L'intervista

"Premierato? Sì alla riforma, no ai pasticci all'italiana". Parla il costituzionalista Clementi

Giulia Casula

"Una riforma debole che irrigidisce tutti e tre i lati della nostra forma di governo: presidente del Consiglio, maggioranza parlamentare e capo dello stato”, dice il professore di diritto pubblico alla Sapienza di Roma

“La mia impressione è quella di una riforma debole che irrigidisce tutti e tre i lati della nostra forma di governo: presidente del Consiglio, maggioranza parlamentare e capo dello stato”. Così il professore di Diritto pubblico alla Sapienza di Roma Francesco Clementi commenta la proposta di premierato che ha trovato l’accordo della maggioranza in vista del Consiglio dei ministri di venerdì. “Uno stallo alla messicana” lo definisce, in attesa di leggere il testo definitivo, e spiega come “il primo ministro sarebbe ostaggio della sua maggioranza parlamentare: se questa si modifica, il presidente del Consiglio cade. Anche la maggioranza sarebbe sotto scacco del suo premier: se questi decide di portare il paese al voto anticipato, non c’è maggioranza che tenga”. Un sistema solo apparentemente efficace “che confonde stabilità con rigidità e elimina quella flessibilità che finora ci ha salvato” aggiunge Clementi. Il quale si dice convinto della necessità di intervenire sulla forma di governo del nostro paese per rafforzare le istituzioni ma avverte Giorgia Meloni del rischio, in caso di crisi di governo, che la sua stessa maggioranza la minacci tuonando: “Caro presidente, se lei non fa come facciamo noi, la mandiamo via”. 

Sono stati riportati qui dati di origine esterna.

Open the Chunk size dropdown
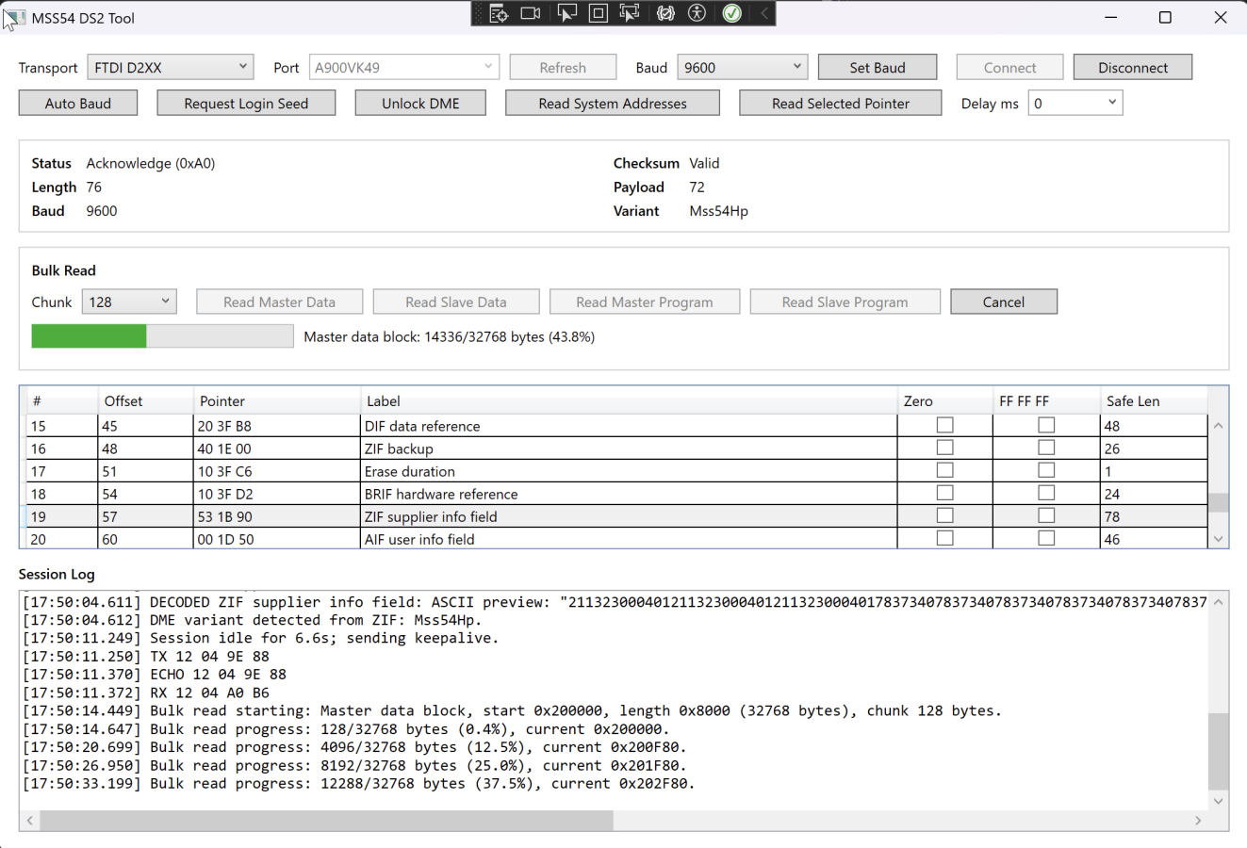 coord(129,302)
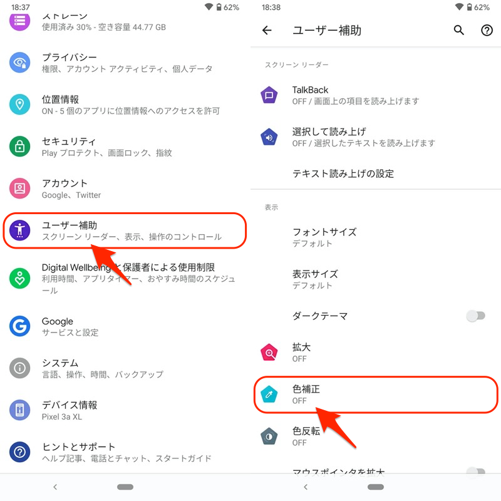
Task: Open 位置情報 settings entry
Action: click(125, 105)
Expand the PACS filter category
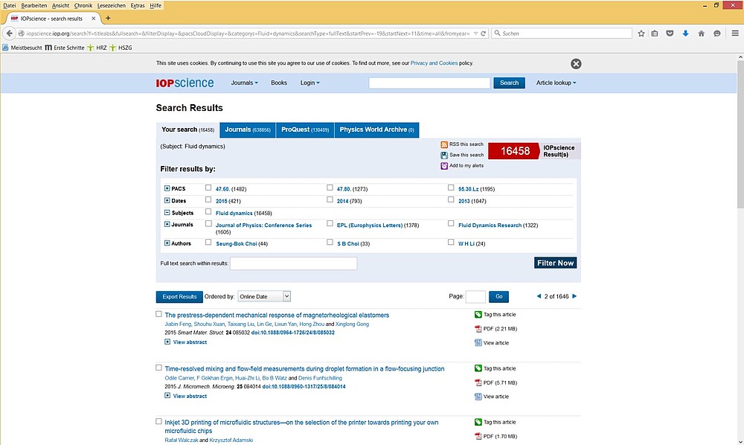The height and width of the screenshot is (445, 744). click(167, 188)
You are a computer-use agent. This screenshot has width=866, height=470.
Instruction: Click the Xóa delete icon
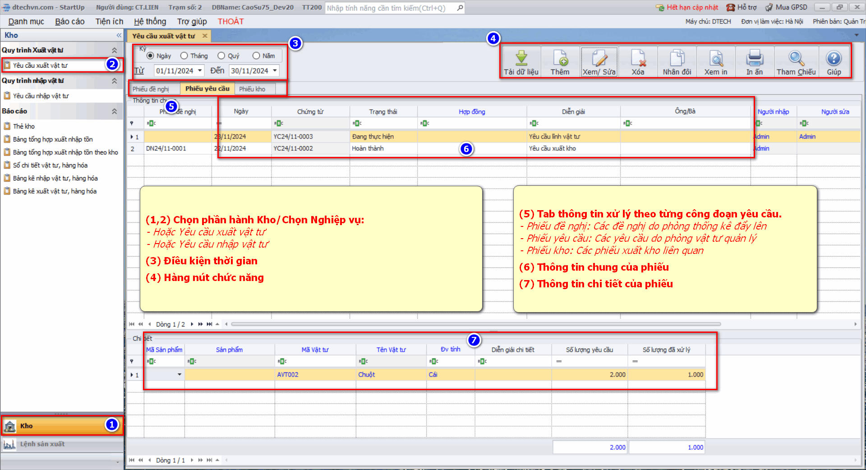pyautogui.click(x=638, y=59)
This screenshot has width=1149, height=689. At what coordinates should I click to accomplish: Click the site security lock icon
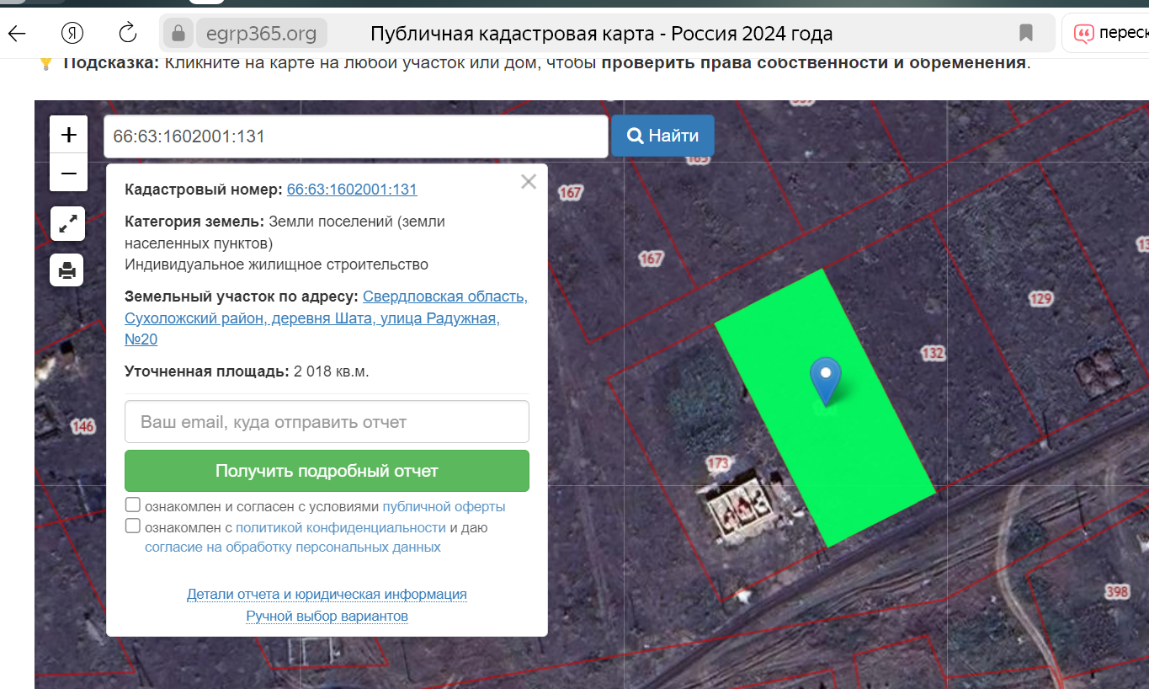178,33
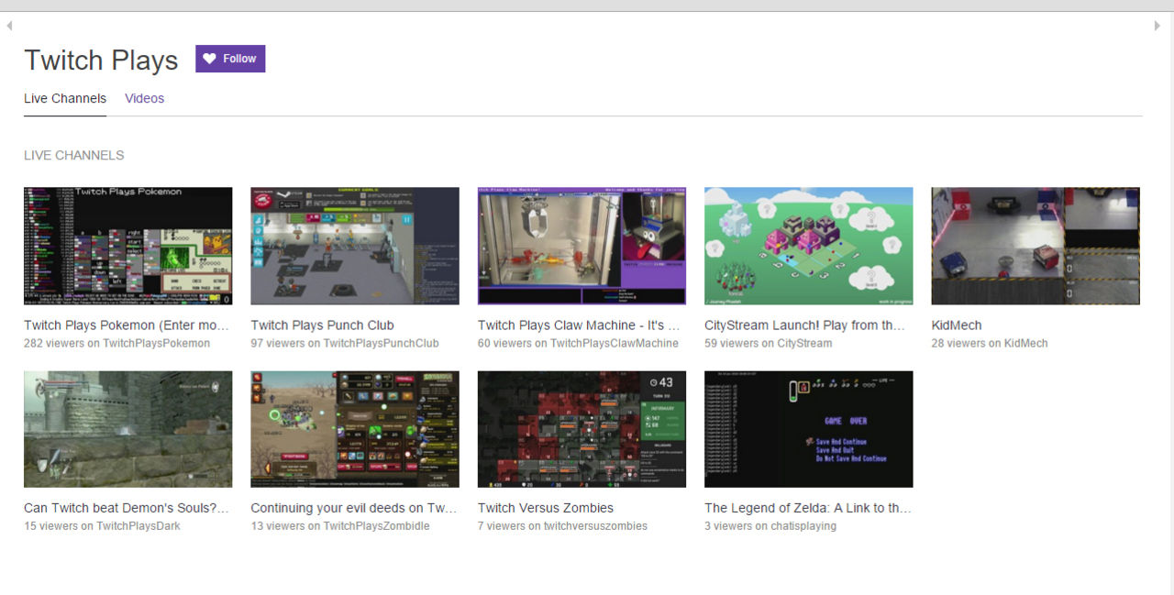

In questo gioco, il presidente della Repubblica che ruolo avrebbe? “Sarebbe meno di un notaio” chiosa Clementi che sulle bozze del ddl finora circolate, nonostante le precisazioni della ministra Casellati – “nessuno vuole toccare le prerogative del Capo dello stato” – dice: “Al Quirinale viene sottratto il potere di scioglimento delle Camere e quello di intervenire nelle fasi di crisi com’è avvenuto in passato nei momenti più difficili della recente storia repubblicana”. Si riferisce alla soluzione dei governi tecnici, non a caso chiamati anche “governi del presidente”, ovvero quell’anomalia tutta italiana che negli ultimi trent’anni (prima Ciampi, poi con Dini, Monti e infine Draghi) ha visto esecutivi guidati da primi ministri che non si sono mai presentati alle elezioni. 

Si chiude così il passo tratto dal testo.